*Stored data:*
+===+
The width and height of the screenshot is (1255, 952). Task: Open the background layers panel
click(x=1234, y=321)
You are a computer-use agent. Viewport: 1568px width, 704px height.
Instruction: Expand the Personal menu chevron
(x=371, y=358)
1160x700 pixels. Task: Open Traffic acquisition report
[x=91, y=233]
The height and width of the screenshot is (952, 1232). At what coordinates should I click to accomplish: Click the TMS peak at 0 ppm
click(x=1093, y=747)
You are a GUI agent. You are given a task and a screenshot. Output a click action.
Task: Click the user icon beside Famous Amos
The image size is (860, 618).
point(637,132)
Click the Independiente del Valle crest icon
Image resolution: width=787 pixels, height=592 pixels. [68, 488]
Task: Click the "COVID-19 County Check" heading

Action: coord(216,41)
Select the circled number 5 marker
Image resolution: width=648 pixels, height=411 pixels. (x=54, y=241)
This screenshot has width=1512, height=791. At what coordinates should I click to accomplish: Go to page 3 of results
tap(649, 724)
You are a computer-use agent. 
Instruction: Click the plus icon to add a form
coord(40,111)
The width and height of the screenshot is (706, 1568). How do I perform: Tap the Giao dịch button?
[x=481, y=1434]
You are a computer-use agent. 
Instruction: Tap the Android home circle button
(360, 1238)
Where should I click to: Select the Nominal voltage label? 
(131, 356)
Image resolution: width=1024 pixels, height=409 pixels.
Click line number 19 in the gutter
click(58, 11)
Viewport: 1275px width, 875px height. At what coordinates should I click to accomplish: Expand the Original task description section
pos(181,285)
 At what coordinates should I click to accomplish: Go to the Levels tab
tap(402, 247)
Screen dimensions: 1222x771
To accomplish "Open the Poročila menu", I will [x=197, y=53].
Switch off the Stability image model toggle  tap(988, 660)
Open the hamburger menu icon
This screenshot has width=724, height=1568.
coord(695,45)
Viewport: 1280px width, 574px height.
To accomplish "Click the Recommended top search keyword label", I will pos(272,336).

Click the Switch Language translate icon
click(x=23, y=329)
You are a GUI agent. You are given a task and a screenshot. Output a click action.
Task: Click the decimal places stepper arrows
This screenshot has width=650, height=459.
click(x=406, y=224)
+===+
What is needed here is an exact reproduction of all the entries.

The width and height of the screenshot is (1255, 952). Task: Open the background layers panel
click(x=1234, y=321)
You are a computer-use agent. Viewport: 1568px width, 704px height.
Instruction: Expand the Personal menu chevron
(x=371, y=358)
1160x700 pixels. Task: Open Traffic acquisition report
[x=91, y=233]
The height and width of the screenshot is (952, 1232). At what coordinates should I click to accomplish: Click the TMS peak at 0 ppm
click(x=1093, y=747)
You are a GUI agent. You are given a task and a screenshot. Output a click action.
Task: Click the user icon beside Famous Amos
The image size is (860, 618).
point(637,132)
Click the Independiente del Valle crest icon
Image resolution: width=787 pixels, height=592 pixels. [68, 488]
Task: Click the "COVID-19 County Check" heading

Action: coord(216,41)
Select the circled number 5 marker
Image resolution: width=648 pixels, height=411 pixels. (x=54, y=241)
This screenshot has width=1512, height=791. At what coordinates should I click to accomplish: Go to page 3 of results
tap(649, 724)
You are a computer-use agent. 
Instruction: Click the plus icon to add a form
coord(40,111)
The width and height of the screenshot is (706, 1568). How do I perform: Tap the Giao dịch button?
[x=481, y=1434]
You are a computer-use agent. 
Instruction: Tap the Android home circle button
(360, 1238)
Where should I click to: Select the Nominal voltage label? 
(131, 356)
Image resolution: width=1024 pixels, height=409 pixels.
Click line number 19 in the gutter
click(58, 11)
Viewport: 1275px width, 875px height. At what coordinates should I click to accomplish: Expand the Original task description section
pos(181,285)
 At what coordinates should I click to accomplish: Go to the Levels tab
tap(402, 247)
Screen dimensions: 1222x771
To accomplish "Open the Poročila menu", I will [x=197, y=53].
Switch off the Stability image model toggle  tap(988, 660)
Open the hamburger menu icon
This screenshot has width=724, height=1568.
coord(695,45)
Viewport: 1280px width, 574px height.
To accomplish "Click the Recommended top search keyword label", I will pos(272,336).

Click the Switch Language translate icon
click(x=23, y=329)
You are a GUI agent. You are given a task and a screenshot. Output a click action.
Task: Click the decimal places stepper arrows
This screenshot has width=650, height=459.
click(x=406, y=224)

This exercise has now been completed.